[INSTRUCTIONS FOR THE TASK] Once the pictures are removed, return each record below exactly as written.

[Dataset entries]

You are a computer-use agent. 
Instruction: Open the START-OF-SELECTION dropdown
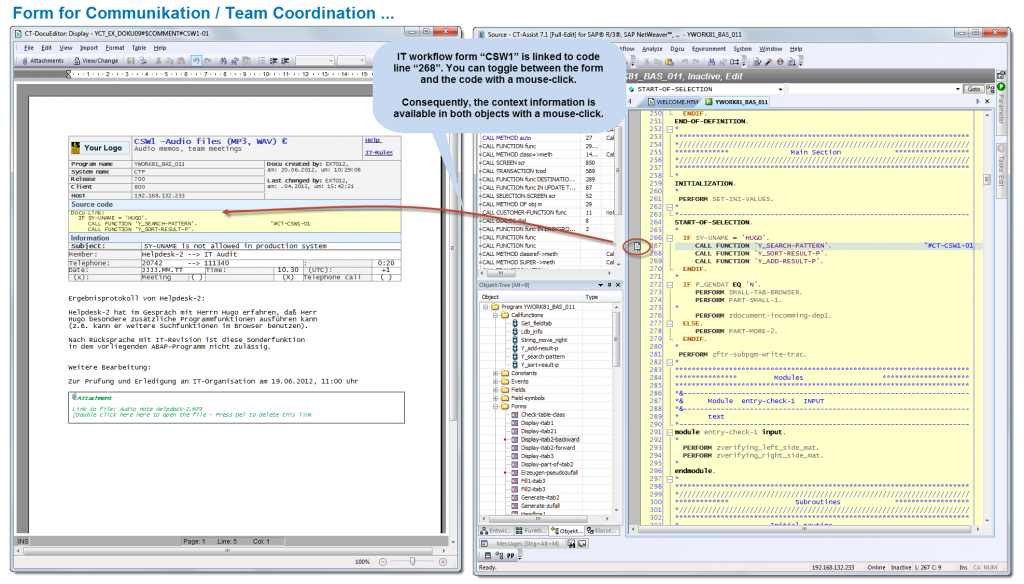tap(781, 89)
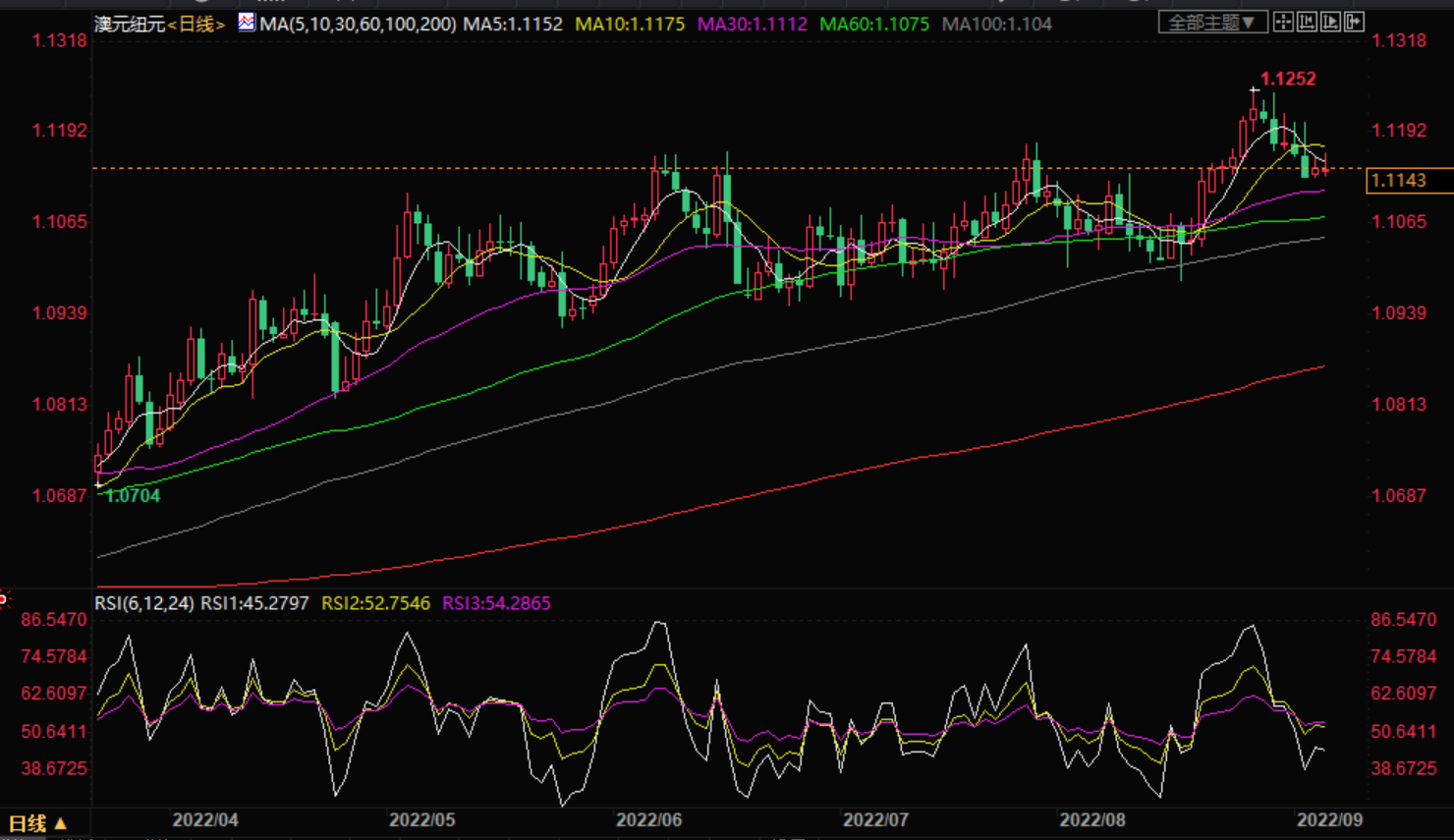
Task: Select the yellow MA10 value label
Action: (x=630, y=24)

[OUTPUT BELOW]
You are a computer-use agent. 
Instruction: Open the START-OF-SELECTION dropdown
tap(781, 89)
Task: Select the yellow MA10 value label
Action: (x=630, y=24)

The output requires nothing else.